И поэтому Церковь, восхищаясь теми людьми, которые вступают в брак, поет: "Аллилуиа!".

– Христианство сегодня обвиняется в ханжестве, отсталости, нежелании идти в ногу со временем. Так чем же руководствуется Церковь в этих “сексуальных” вопросах?

– По правде говоря, это та тема, о которой я хотел бы в самую последнюю очередь говорить с молодежью. Я считаю подобный разговор с неверующими чем—то в принципе глубоко бесполезным и даже вредным. Все, что в Православии говорится на эту тему, сказано для тех, кто уже идет по пути Православия. Православие не просто набор положенных формул. Это именно путь.

Бывают такие архитектурные композиции, которые рассчитаны на восприятие движущимся человеком. Есть такие рекламные щиты, которые, когда стоишь рядом с ними, кажутся совершенно уродливыми, но если проезжаешь мимо них на машине, то эта конструкция как будто поворачивается следом за тобой. Возникает впечатление ее движения.

Что—то подобное и с Православием. Пока человек стоит на месте, ему не понятно, "зачем все это". И только когда человек начинает двигаться, рождается понимание. А пока человек стоит на месте, пока с его машины свинчены колеса – то что же ему рассказывать о том, как и что может затормозить едущих…

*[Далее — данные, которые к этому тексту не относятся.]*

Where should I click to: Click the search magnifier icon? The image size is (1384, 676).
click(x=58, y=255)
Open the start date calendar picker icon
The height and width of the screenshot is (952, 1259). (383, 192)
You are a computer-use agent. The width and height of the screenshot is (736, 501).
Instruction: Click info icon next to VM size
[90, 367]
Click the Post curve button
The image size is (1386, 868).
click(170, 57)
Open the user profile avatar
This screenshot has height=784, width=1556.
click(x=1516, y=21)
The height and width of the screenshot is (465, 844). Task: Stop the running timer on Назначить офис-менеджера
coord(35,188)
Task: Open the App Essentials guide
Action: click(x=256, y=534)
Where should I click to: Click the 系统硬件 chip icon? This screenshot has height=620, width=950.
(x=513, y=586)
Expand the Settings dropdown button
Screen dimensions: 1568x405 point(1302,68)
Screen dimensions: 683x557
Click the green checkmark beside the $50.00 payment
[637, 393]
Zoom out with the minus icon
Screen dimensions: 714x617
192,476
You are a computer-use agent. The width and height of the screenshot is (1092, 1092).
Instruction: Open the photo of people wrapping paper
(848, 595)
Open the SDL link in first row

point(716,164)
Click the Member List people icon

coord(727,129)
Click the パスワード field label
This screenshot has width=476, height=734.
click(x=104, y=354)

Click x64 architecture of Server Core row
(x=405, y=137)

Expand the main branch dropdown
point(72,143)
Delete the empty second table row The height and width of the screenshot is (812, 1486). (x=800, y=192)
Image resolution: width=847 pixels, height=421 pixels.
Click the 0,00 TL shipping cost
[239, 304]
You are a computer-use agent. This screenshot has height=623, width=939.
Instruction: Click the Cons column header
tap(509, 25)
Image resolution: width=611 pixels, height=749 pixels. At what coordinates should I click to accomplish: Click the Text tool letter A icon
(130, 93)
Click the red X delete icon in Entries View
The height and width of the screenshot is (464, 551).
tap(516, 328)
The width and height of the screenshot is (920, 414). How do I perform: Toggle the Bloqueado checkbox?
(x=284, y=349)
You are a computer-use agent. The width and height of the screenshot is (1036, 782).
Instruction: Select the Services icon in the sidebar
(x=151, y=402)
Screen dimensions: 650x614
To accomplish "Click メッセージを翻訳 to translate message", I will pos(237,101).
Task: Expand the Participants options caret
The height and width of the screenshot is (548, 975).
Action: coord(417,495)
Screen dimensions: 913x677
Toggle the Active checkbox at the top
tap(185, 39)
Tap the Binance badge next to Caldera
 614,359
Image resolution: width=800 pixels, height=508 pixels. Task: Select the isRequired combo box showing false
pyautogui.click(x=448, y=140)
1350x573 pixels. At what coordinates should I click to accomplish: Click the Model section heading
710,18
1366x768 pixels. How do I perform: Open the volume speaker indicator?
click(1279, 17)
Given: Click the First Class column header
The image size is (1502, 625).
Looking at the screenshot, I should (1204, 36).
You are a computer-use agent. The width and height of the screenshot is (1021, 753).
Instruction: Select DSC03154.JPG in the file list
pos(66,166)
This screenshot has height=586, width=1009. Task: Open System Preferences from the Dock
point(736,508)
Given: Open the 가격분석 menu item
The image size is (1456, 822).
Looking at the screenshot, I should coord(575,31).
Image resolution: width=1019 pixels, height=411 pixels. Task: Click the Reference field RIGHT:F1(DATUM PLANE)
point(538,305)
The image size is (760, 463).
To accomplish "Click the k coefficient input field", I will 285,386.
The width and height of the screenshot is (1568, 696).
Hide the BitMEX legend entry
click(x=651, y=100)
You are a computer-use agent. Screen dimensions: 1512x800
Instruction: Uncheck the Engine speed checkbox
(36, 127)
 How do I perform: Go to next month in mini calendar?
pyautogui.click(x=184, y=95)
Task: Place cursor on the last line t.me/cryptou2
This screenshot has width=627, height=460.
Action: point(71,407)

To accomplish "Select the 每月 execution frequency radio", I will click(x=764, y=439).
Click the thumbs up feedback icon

За устоявшимися и неподвижно вековыми глыбами церковных преданий почти незаметно то обстоятельство, что свой смысл они открывают лишь тому, кто сам приходит в движение.

Православные в сегодняшнем мире похожи на альпинистов в летнем городе. Представьте жара, в льняных тапочках и то жарко и вдруг идут люди с заготовленными теплыми шапками и куртками, с теплыми сапогами, на которых вдобавок набиты шипы. Зачем ледорубы в городе? Зачем шипы на асфальте? "Так презрен, по мыслям сидящего в покое, факел, приготовленный для спотыкающихся ногами" (Иов. 12, 5).

Но если хоть что—то из снаряжения альпинистов останется в долине то там, наверху, цена беспечно отброшенного может оказаться непомерно высока. Так и в Православии все рассчитано на движение, на трудное восхождение. Там, на духовных высотах, станет понятно, зачем пост и зачем церковно—славянский язык, зачем столь долгие Богослужения и почему в храмах не ставят скамеек, о чем говорит почитание святых и что дает человеку икона, а чем драгоценно целомудрие… К стоящим в долине бесполезно обращать речь о технике безопасности в горах.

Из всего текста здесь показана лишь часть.